● **WHAT IS NEEDED**
Your task is to copy every line of the entries that contains "button".

● **PROVIDED ENTRIES**
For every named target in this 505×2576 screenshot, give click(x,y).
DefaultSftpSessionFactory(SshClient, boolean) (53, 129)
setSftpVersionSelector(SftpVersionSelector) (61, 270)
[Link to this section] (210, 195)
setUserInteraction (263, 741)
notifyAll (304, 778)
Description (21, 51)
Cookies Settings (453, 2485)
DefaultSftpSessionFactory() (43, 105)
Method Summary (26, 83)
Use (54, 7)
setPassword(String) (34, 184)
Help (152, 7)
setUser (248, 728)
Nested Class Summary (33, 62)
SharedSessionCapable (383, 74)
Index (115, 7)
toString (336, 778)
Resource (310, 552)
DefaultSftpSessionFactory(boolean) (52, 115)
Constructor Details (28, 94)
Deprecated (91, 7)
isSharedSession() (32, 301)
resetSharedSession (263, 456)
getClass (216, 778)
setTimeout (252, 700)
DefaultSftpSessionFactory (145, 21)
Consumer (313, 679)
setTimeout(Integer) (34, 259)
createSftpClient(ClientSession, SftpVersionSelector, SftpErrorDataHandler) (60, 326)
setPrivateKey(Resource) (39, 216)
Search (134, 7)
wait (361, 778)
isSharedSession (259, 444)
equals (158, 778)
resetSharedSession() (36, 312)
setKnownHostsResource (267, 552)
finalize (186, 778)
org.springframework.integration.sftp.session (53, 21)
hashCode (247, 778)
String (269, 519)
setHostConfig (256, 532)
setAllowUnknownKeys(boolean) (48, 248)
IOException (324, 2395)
* * *
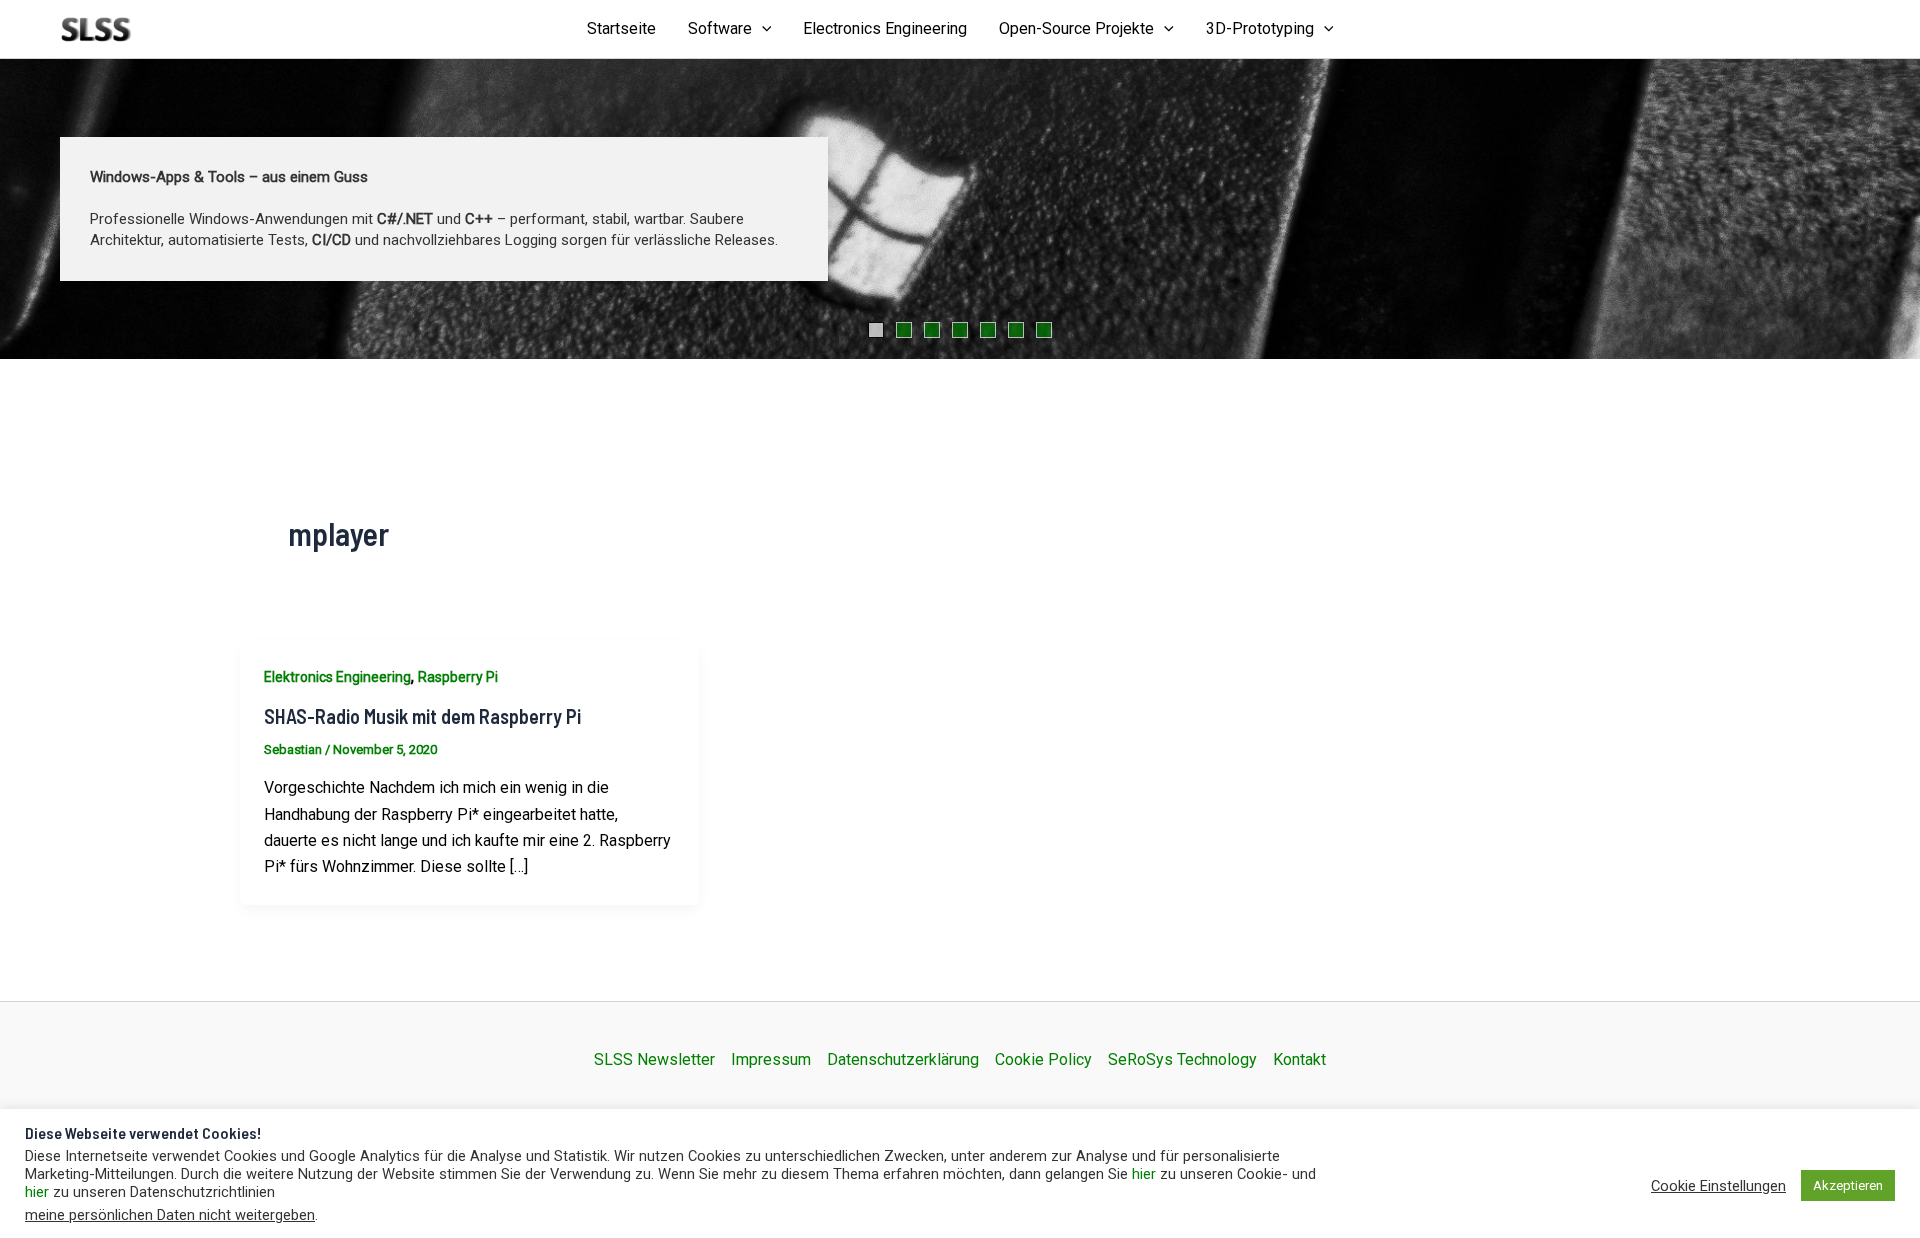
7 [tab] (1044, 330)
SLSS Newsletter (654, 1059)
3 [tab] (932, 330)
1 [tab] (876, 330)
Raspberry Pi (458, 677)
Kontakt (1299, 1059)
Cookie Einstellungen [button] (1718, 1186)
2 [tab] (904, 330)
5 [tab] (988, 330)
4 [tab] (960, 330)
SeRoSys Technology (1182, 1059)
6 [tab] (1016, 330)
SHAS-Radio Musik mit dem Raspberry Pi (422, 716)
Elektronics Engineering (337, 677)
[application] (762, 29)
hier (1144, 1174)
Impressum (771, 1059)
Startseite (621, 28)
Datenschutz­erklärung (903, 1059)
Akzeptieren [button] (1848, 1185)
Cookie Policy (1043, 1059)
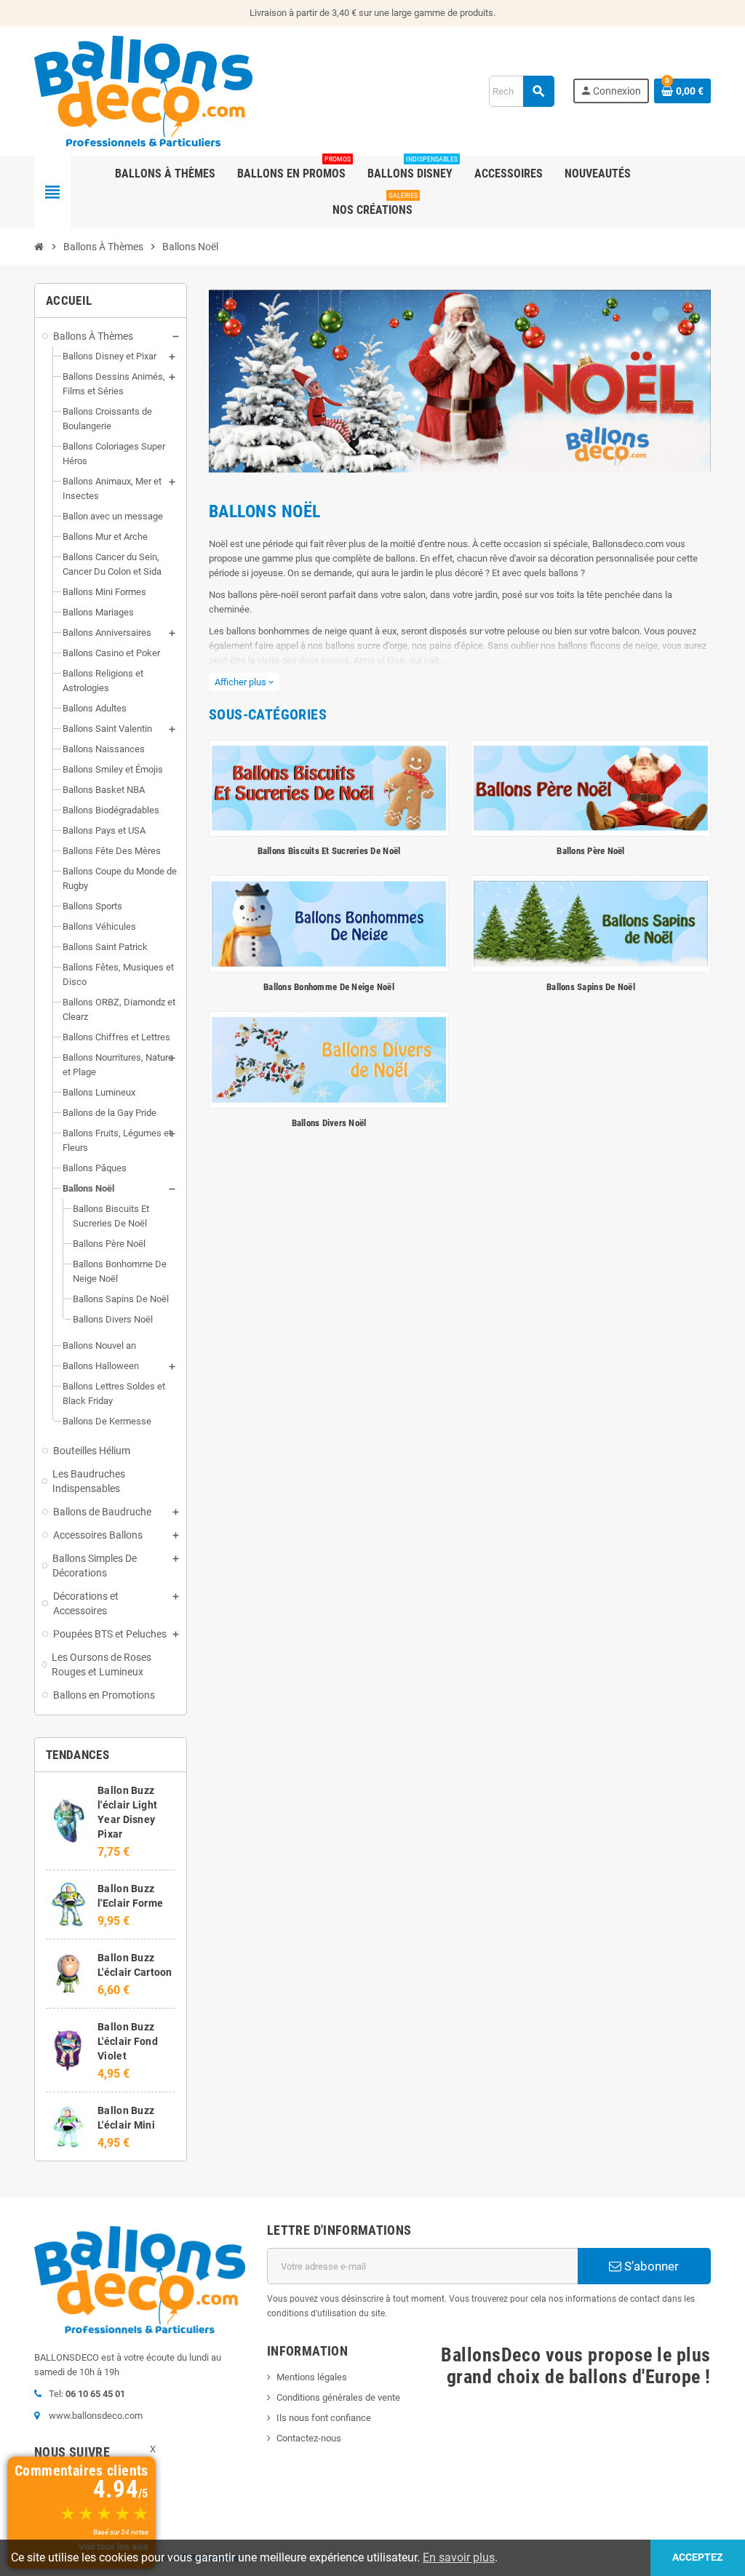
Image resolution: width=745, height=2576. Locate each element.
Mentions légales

● **YOUR SOLUTION**
Cookie Einstellungen [button] (1718, 1186)
Akzeptieren [button] (1848, 1185)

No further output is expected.